▶ Written task 1
Reproduce a section of the comment on Spark table constraints word for word, beginning at the words "1.2 DataSource do" and stopping after "do query rewrite.".

You are viewing a plain text version of this content. The canonical link for it is here.
Posted to reviews@spark.apache.org by GitBox <gi...@apache.org> on 2019/04/17 08:28:57 UTC
[GitHub] [spark] windpiger commented on issue #18994: [SPARK-21784][SQL] Adds support for defining informational primary key and foreign key constraints using ALTER TABLE DDL.

windpiger commented on issue #18994: [SPARK-21784][SQL] Adds support for defining informational primary key and foreign key constraints using ALTER TABLE DDL.
URL: https://github.com/apache/spark/pull/18994#issuecomment-483989274
 
 
   I think Constraint should be designed with DataSource v2 and can do more than [SPARK-19842](https://issues.apache.org/jira/browse/SPARK-19842).
   
   Constraint can be used to:
   1. data integrity(not include in [SPARK-19842](https://issues.apache.org/jira/browse/SPARK-19842))
   2. optimizer can use it to rewrite query to gain perfermance(not just PK/FK, unique/not null is also useful)
   
   For data integrity, we have two scenarios:
   1.1 DataSource native support data integrity, such as mysql/oracle and so on
   Spark should only call read/write API of this DataSource, and do nothing about data integrity.
   1.2 DataSource do not support data integrity, such as csv/json/parquet and so on
   Spark can provide data integrity for this DataSource like Hive does(maybe a switch can be used to turn it off), and we can discuss to support which kind of Constraint.
   For example, Hive support PK/FK/UNIQUE(DISABLE RELY)/NOT NUL/DEFAULT, NOT NULL ENFORCE check is implement by add an extra UDF GenericUDFEnforceNotNullConstraint to the Plan([HIVE-16605](https://issues.apache.org/jira/browse/HIVE-16605)).
   
   For Optimizer rewrite query:
   2.1 We can add Constraint Information into CatalogTable which is returned by catalog.getTable API. Then Optimizer can use it to do query rewrite.

▶ Written task 2
Turn the records, from the line that has "Click the purple Ticket promedio color square" through the end of the records, into a JSON list of strings with one string per line and blank lines left out. Leave the pictures out of the answer.

▶ Input data
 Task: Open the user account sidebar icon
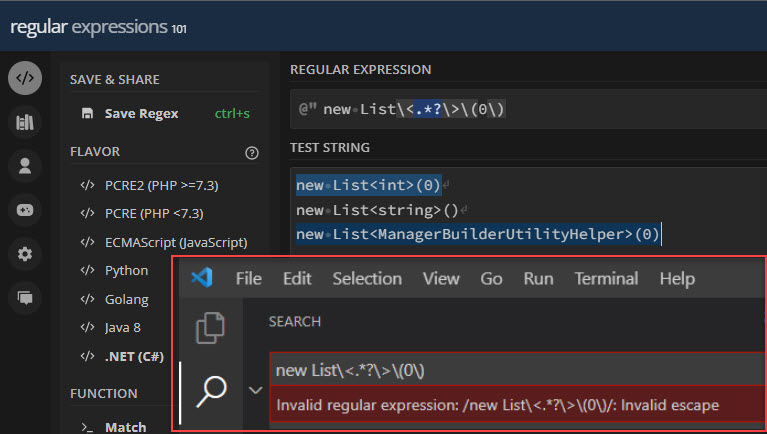[x=25, y=166]
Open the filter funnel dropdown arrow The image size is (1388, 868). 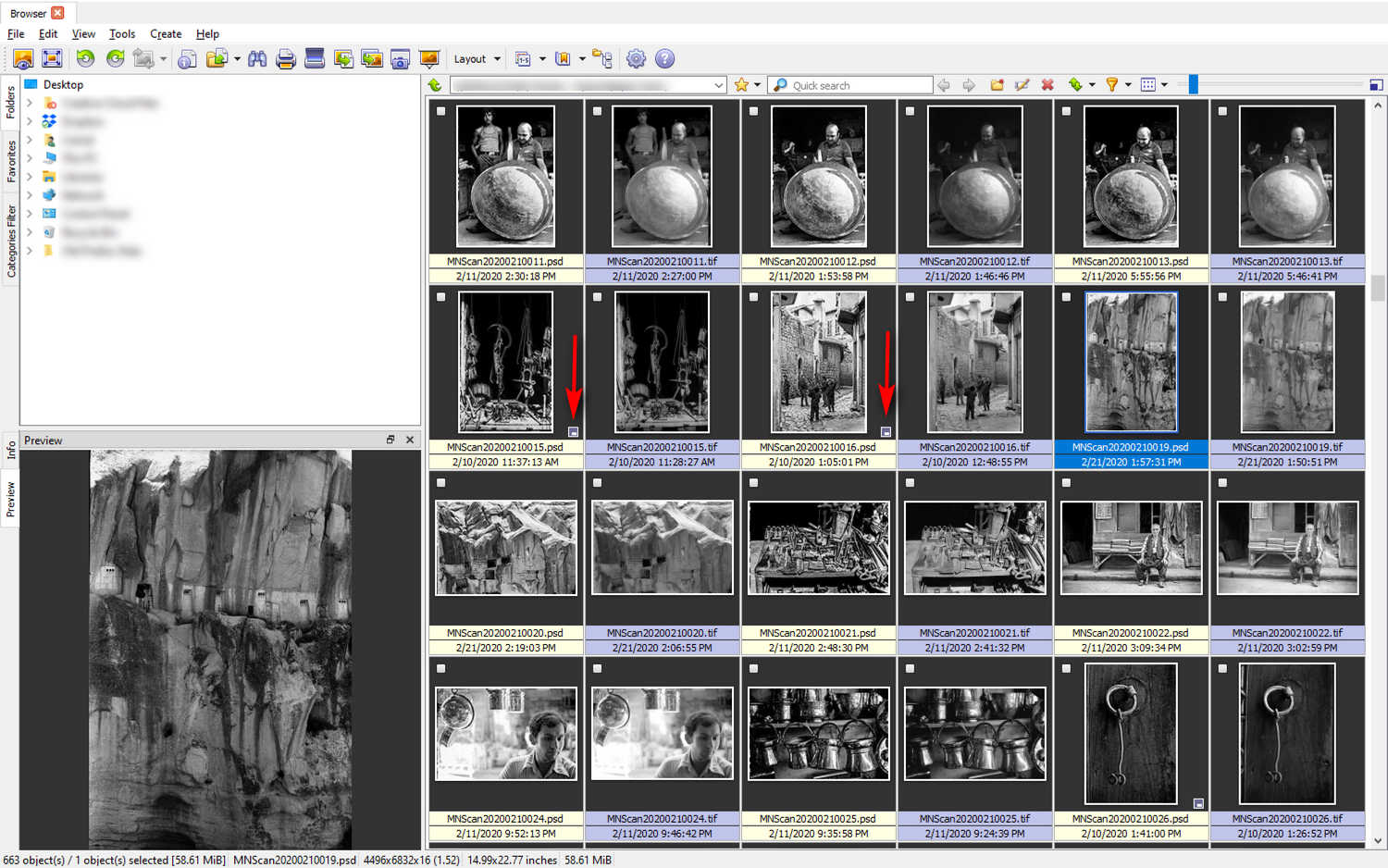coord(1128,85)
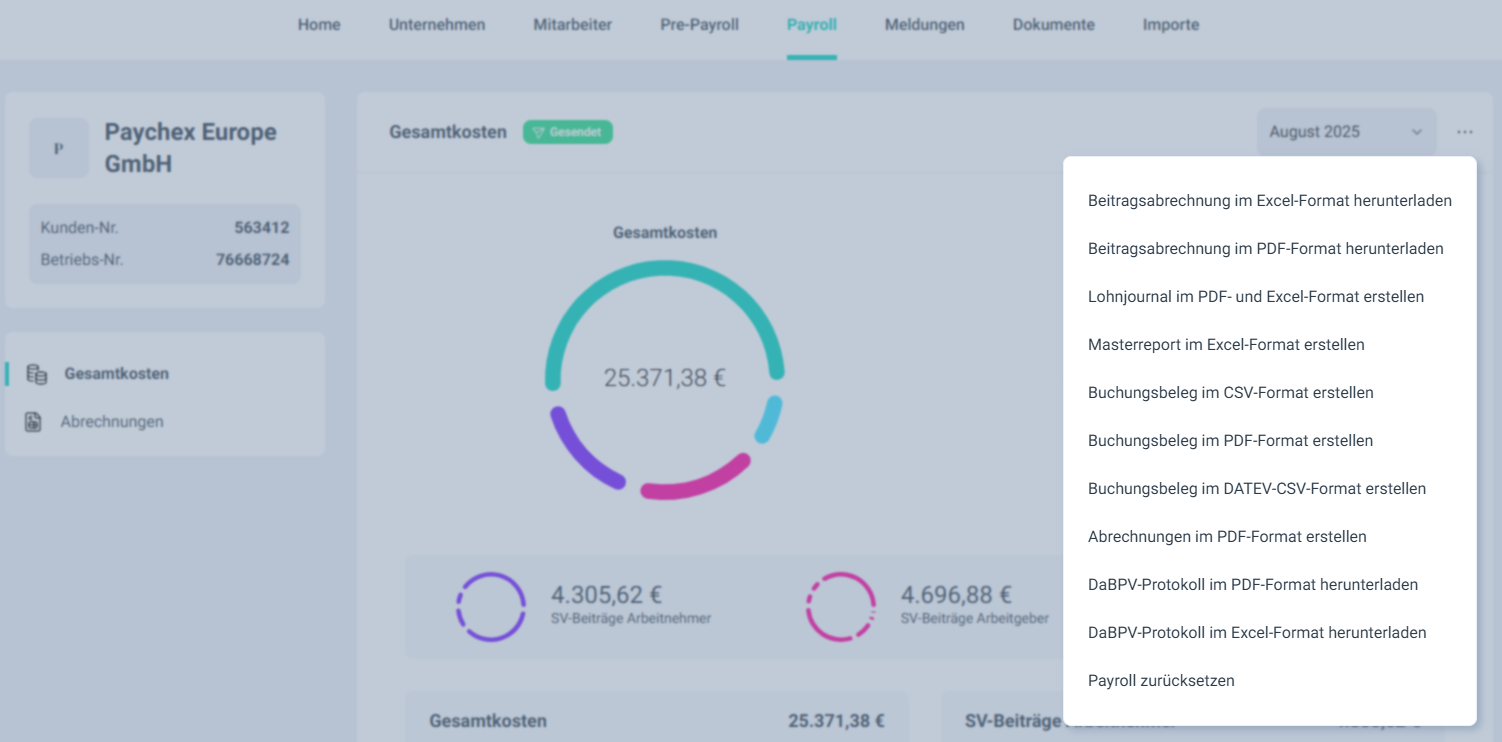
Task: Go to the Mitarbeiter tab
Action: (x=572, y=25)
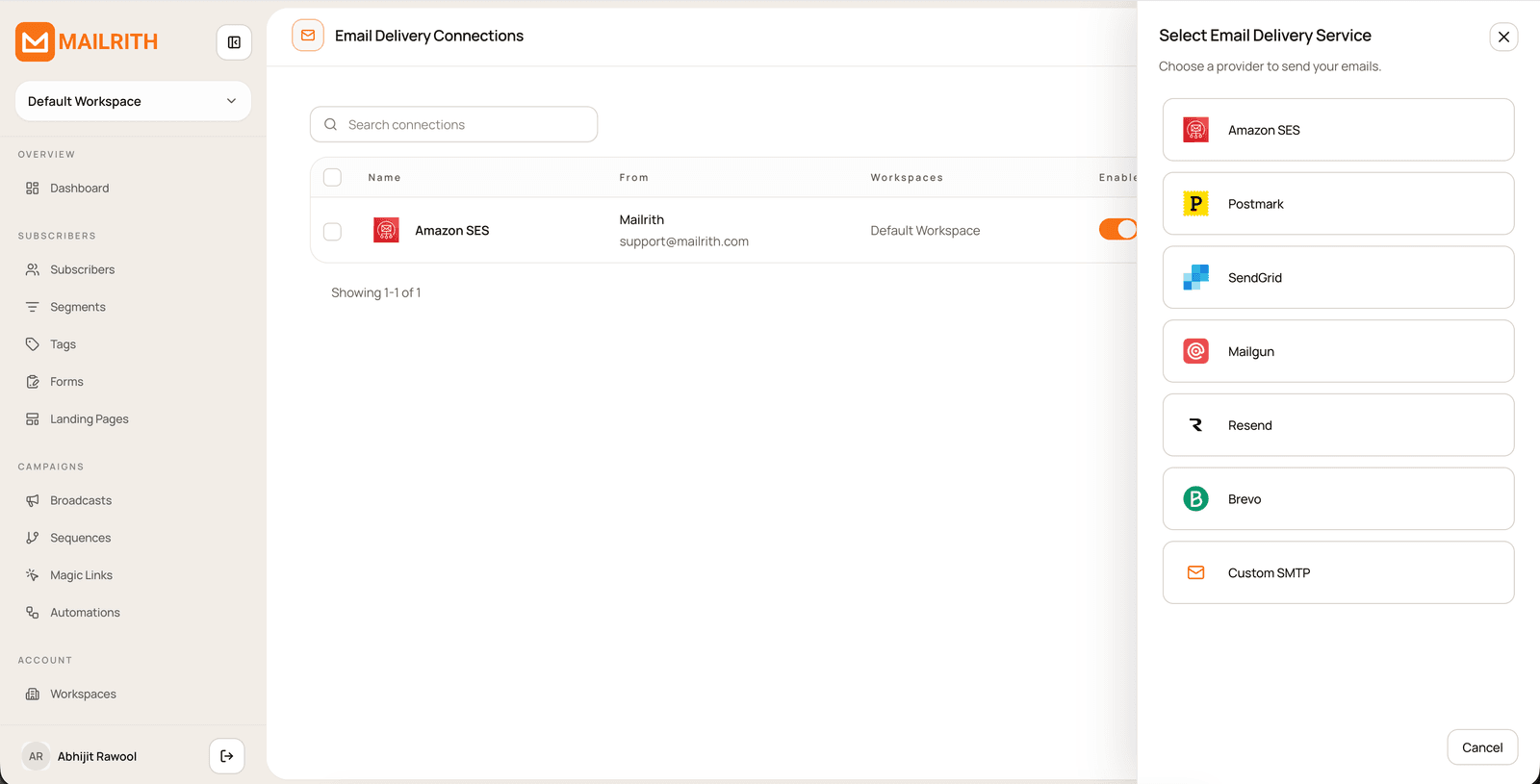Choose Amazon SES in the provider list
Image resolution: width=1540 pixels, height=784 pixels.
[1338, 130]
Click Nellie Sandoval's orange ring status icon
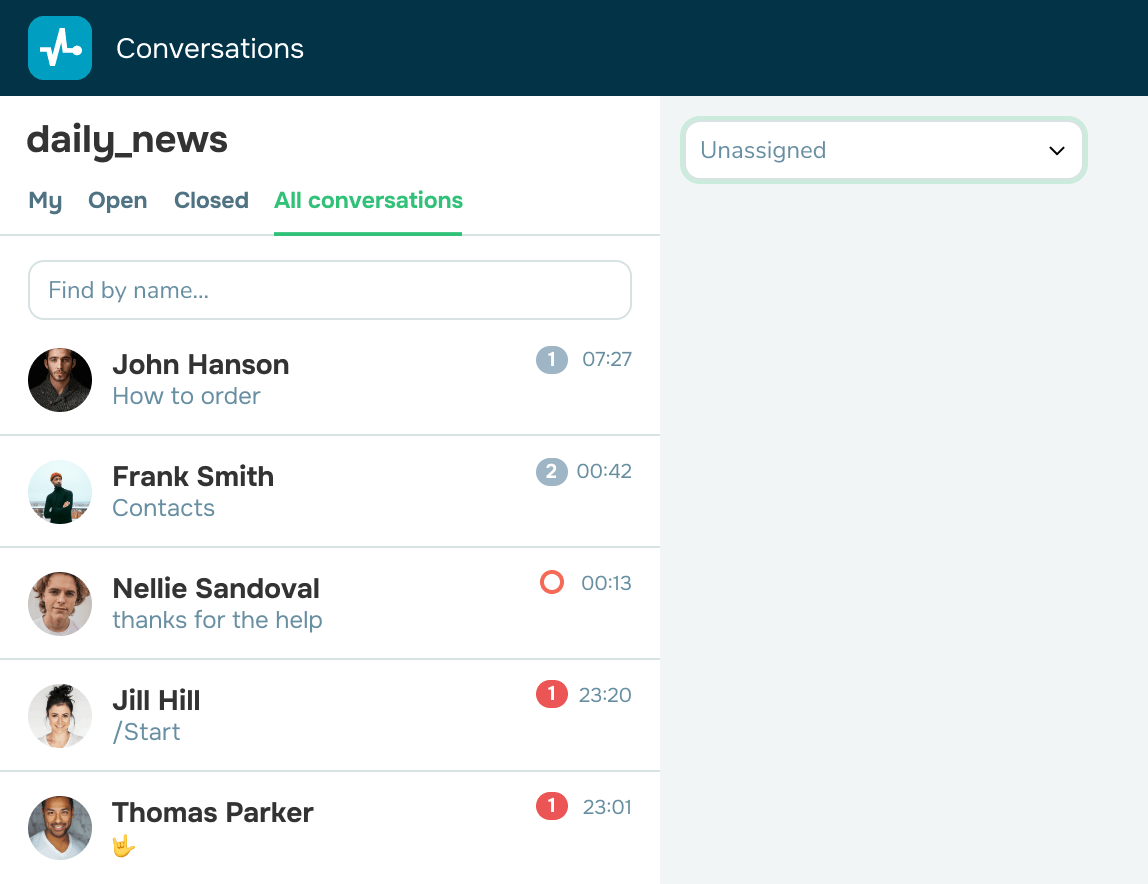1148x884 pixels. click(551, 582)
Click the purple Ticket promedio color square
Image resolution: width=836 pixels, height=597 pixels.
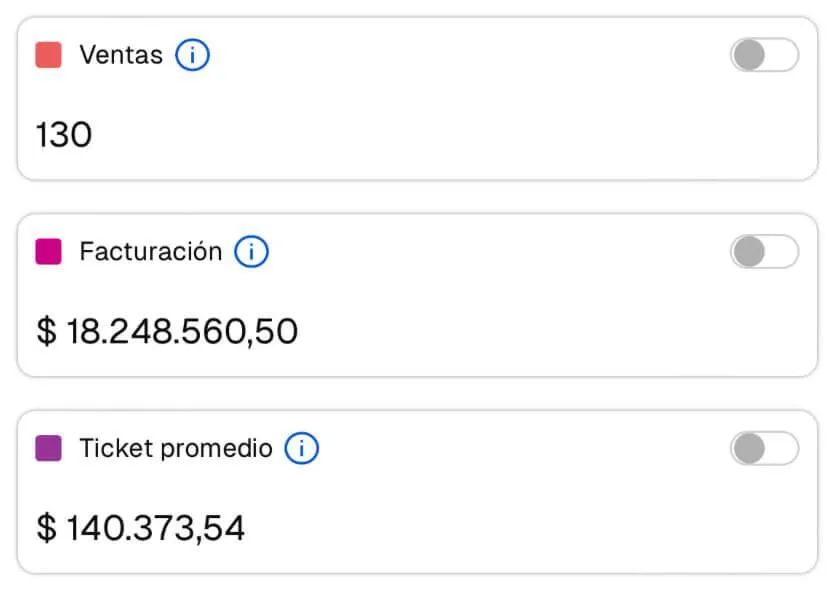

▶ Problem solution 1
1.2 DataSource do not support data integrity, such as csv/json/parquet and so on
   Spark can provide data integrity for this DataSource like Hive does(maybe a switch can be used to turn it off), and we can discuss to support which kind of Constraint.
   For example, Hive support PK/FK/UNIQUE(DISABLE RELY)/NOT NUL/DEFAULT, NOT NULL ENFORCE check is implement by add an extra UDF GenericUDFEnforceNotNullConstraint to the Plan([HIVE-16605](https://issues.apache.org/jira/browse/HIVE-16605)).
   
   For Optimizer rewrite query:
   2.1 We can add Constraint Information into CatalogTable which is returned by catalog.getTable API. Then Optimizer can use it to do query rewrite.

▶ Problem solution 2
[
  "Click the purple Ticket promedio color square",
  "Image resolution: width=836 pixels, height=597 pixels."
]